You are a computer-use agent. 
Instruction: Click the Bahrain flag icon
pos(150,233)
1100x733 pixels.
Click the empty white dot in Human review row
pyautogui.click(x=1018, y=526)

**********

=== Task description ===
Retype only the lines running from the line with "Instruction: Click the Bahrain flag icon" to the end of the listing, including both of those lines.

=== Answer box ===
Instruction: Click the Bahrain flag icon
pos(150,233)
1100x733 pixels.
Click the empty white dot in Human review row
pyautogui.click(x=1018, y=526)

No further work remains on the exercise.